_EXTRAIT CITÉ_:

+++

(mardi 7/4/20).
Volets fermés. Ce matin, c'est jojo le boucher qui m'a réveillé. Je rêvais d'avoir encore 14 ans. C'était les vacances de Pâques. Mon père avait acheté quelques années auparavant un hameau en ruine dans un village perché et perdu aux confins de la Drôme, et nous avions pris l'habitude d'y passer nos vacances, toutes nos vacances, mes quatre frères, ma sœur, ma mère et moi, et parfois mon père, quand il pouvait en prendre.
J'avais déjà pris le pli de voyager seul en train. A cette époque, un enfant de mon âge pouvait traverser la France, tout le monde s'en fichait. J'avais pris le soir un train de banlieue pour aller de Melun à la gare de Lyon, puis j'avais couru jusqu'aux grandes lignes avec le sac à dos de scout de mon père sur le dos, pour attraper de justesse le train de nuit qui allait terminer sa course fumante à Gap. Dans les secondes classes à l'heure des vacances scolaires, les compartiments étaient bondés, et nous faisions souvent le voyage dans le couloir, entre les valises, les cigarettes des fumeurs et les odeurs de la fumée du charbon envoyée par la locomotive...
Je me réveillais par moment, ankylosé par les crampes à force d'avoir dormi à petite vitesse sur le sac à dos, lorsque le train commençait à faire l'omnibus entre Valence et Gap. Vers 6h, il faisait sa courte halte à Luc-en-Diois, juste le temps de sauter sur le quai vide, puis repartait en soufflant sa vapeur vers les montagnes. Il faisait froid et la nuit pesait encore sur le village silencieux. J'entendais crisser mes pas sur le gravier qui bordait la rue entre la gare et l'arrêt du car . L'air sentait le bois brûlé dans les cuisinières et les cheminées. Je m'asseyais sur la marche du marchand de journaux pour attendre le vieil autocar que conduisait le père Bouffier.
Il arrivait par la route de Die, ouvrait la porte latérale avec le grand levier qui jouxtait son siège, prenait une botte de journaux qu'il posait devant la porte du magasin, puis me laissait monter dans son univers vide, encaissait en silence les quelques nouveaux francs du passage, puis fourgonnait dans ses manettes pour arracher l'engin au silence du village. Parfois un berger ou un paysan était endormi plus en arrière. Moi je restais devant pour voir la route défiler, regarder la montagne se réveiller en montant le col, admirer dans les lacets de la route les engradements de lumière sur les parois abruptes des cicatrices qu'avaient laissé les glaciers au flanc des à-pics. Le père Bouffier ne parlait jamais. D'ailleurs c'était écrit au-dessus du pare-brise de l'autobus: "défense de cracher - défense de parler au chauffeur".

+++

_DONNÉES PRÉSENTÉES_:

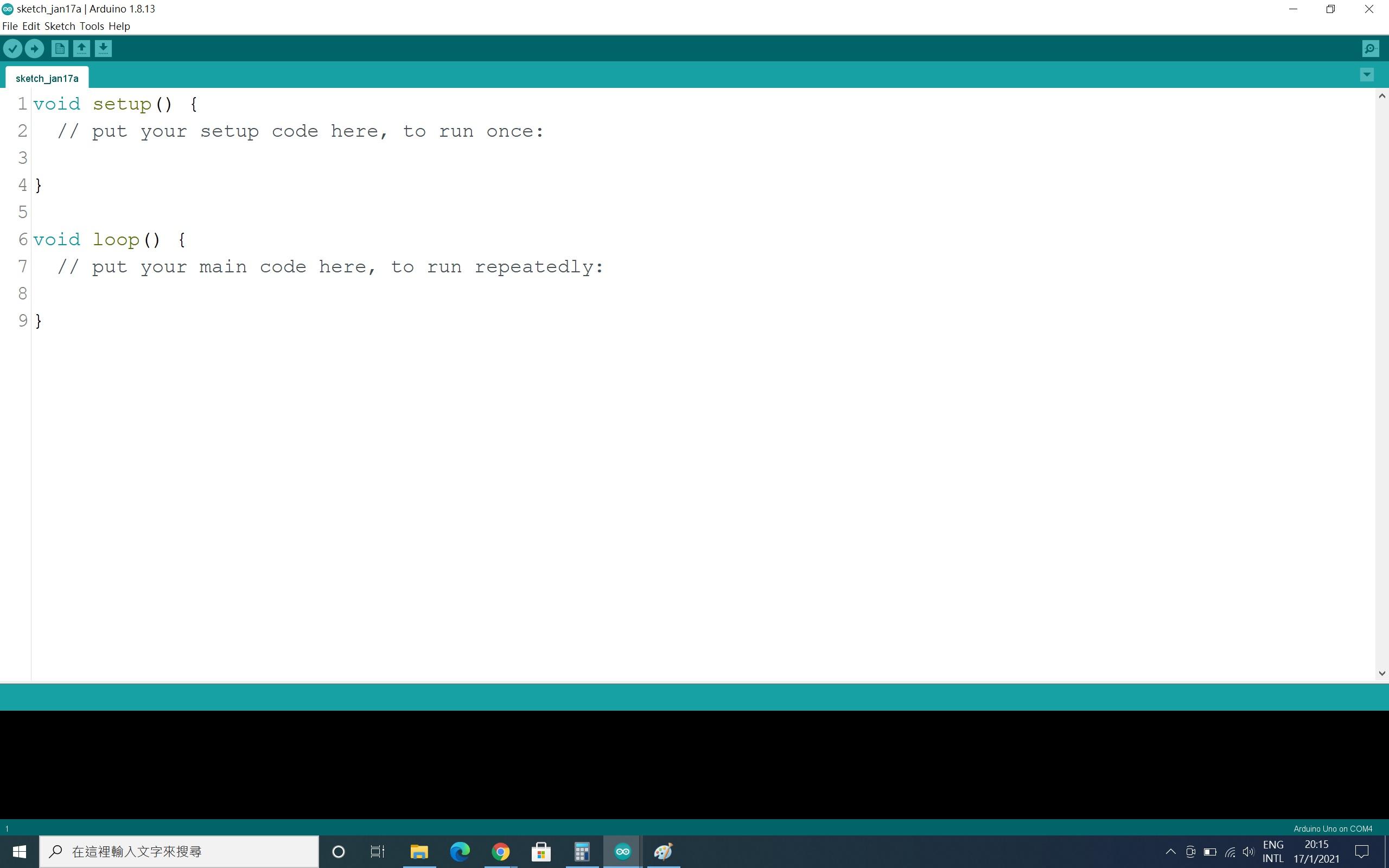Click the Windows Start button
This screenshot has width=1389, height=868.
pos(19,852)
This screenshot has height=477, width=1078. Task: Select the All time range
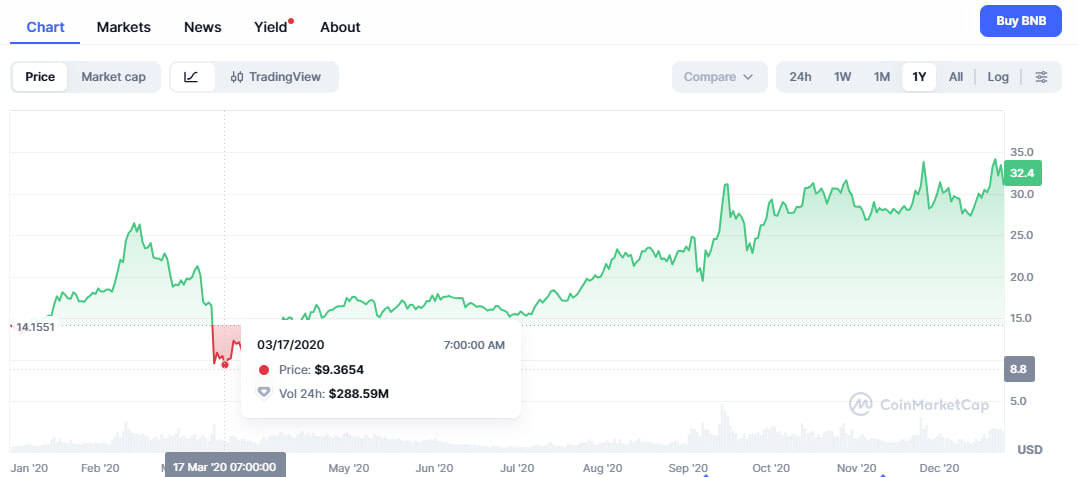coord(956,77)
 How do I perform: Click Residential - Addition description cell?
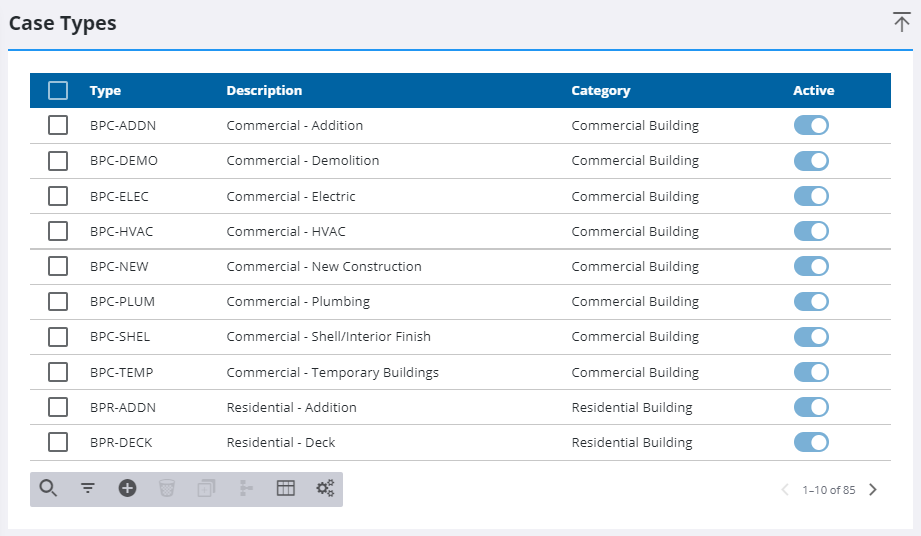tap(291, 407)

+++

_CE QU'ON DEMANDE_: Donnez la suite du récit de voyage à partir de l'endroit où il s'arrête. Les lignes viennent d'une autre source que le récit de voyage.

_RÉPONSE_:
La halte du village d'Establet approchait, le jour avait pointé sur les sommets. Le car s'est arrêté en face de la poste du village, a déposé deux colis: le sac postal, maigre, et moi, presque aussi maigre que lui. Une fois le car parti, il régnait un silence de montagne et d'aube. j'hésitais à prendre le petit chemin qui allait vers la maison. Mes chaussures de citadin étaient vite trempées par la rosée, mais je m'en fichais : avec le jour, le parfum des violettes et des primevères envahissait l'air pur, saoulait ma fatigue de la nuit, me donnait l'impression d'entrer dans un autre univers, plein de sérénité et de béatitude.
Tout le monde dormait. Depuis que nous venions ici, j'avais colonisé un vieux pigeonnier avec mon frère aîné, et nous y avions installé des lits picots que mon père avait déniché je ne sais où. Je m'étais déshabillé dans le froid du matin, et je m'étais glissé dans mon duvet pour m'endormir. Le soleil commençait à rosir le sommet d'en face ... La fatigue de la nuit faisait siffler mes oreilles dans le silence...
J'ai mis du temps à me réveiller.
Le martin pêcheur jojo a fini sa mélopée matinale.
Ma chérie a appuyé sur un bouton, le volet s'est ouvert sur une grisaille matinale...
ah oui ! c'est vrai. le confinement...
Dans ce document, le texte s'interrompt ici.